With rental cars hard to find or extremely expensive – and travel numbers rebounding – some desperate tourists in Hawaii have turned to alternate forms of transportation: moving trucks.

Kaleo Alau, president of U-Haul Company of Hawaii, said in a statement last month that there had been a “considerable uptick” in rentals from visitors to the islands. Demand was mostly for smaller vehicles such as pickup trucks and cargo vans, and rentals were typically for a few days to a week.

“We realize this demand is occurring when tourists are unable to secure a rental car, or they learn that our rental fleet options are more affordable,” Alau said in the statement.

He told local TV station KHON2 that the company had taken calls from people who were concerned when they saw the trucks at the beach.

“We’re like, ‘Let’s go and check it out, make sure it’s not stolen,’ and no, it’s just somebody at the beach,” Alau said.

Rental cars have been in short supply in warm-weather destinations such as Hawaii, Arizona and Florida since earlier this year as more people have started to feel comfortable venturing out.
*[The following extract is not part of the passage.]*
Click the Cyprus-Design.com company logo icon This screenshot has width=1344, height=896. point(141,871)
The surge in travelers was more than rental car companies could handle after selling big portions of their fleets when the pandemic sent their business into a tailspin.

As a result, travelers who are used to booking flights and hotels first – and leaving rental cars as an afterthought – have been in for a rude awakening.
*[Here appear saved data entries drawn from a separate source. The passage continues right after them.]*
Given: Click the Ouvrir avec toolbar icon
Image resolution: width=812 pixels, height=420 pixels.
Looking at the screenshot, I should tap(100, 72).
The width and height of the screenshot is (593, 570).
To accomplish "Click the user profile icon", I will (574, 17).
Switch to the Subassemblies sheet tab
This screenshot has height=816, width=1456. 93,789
For a weekend in mid-July, an Expedia search for rental cars in Honolulu shows vehicles starting at $249 a day. An 8-foot U-Haul truck during the same time in Honolulu costs $19.95 a day, plus 89 cents per mile.

Jeff Lockridge, a spokesman for U-Haul International, said in an email that the company has “been renting the vast majority – if not all – of our vehicles in Hawaii on a daily basis.”

In his statement, Alau said Hawaii U-Haul stores and dealers were working to make sure that they could meet the needs of residents who had to move, offering larger trucks and urging them to reserve equipment far ahead of time.

Lockridge said there is no way to know whether customers outside Hawaii were replacing rental cars with U-Hauls, though he said it was “likely happening to varying degrees where there are rental car shortages and price hikes.” But he said the company is not pivoting to meet those needs.

“We are not a rental car operation – we are a self-move and self-storage company catering to the DIY residential customer – and our objectives or marketing direction remain unchanged,” he said in his email.

However travelers find a way to get around, the shortage is expected to last as summer travel ramps up.

Chris Woronka, a leisure analyst at Deutsche Bank who follows rental car companies, told The Washington Post last month that he did not anticipate a quick solution.

“I am not overly optimistic that we are going to have all the rental cars we need for peak summer travel season,” he said at the time.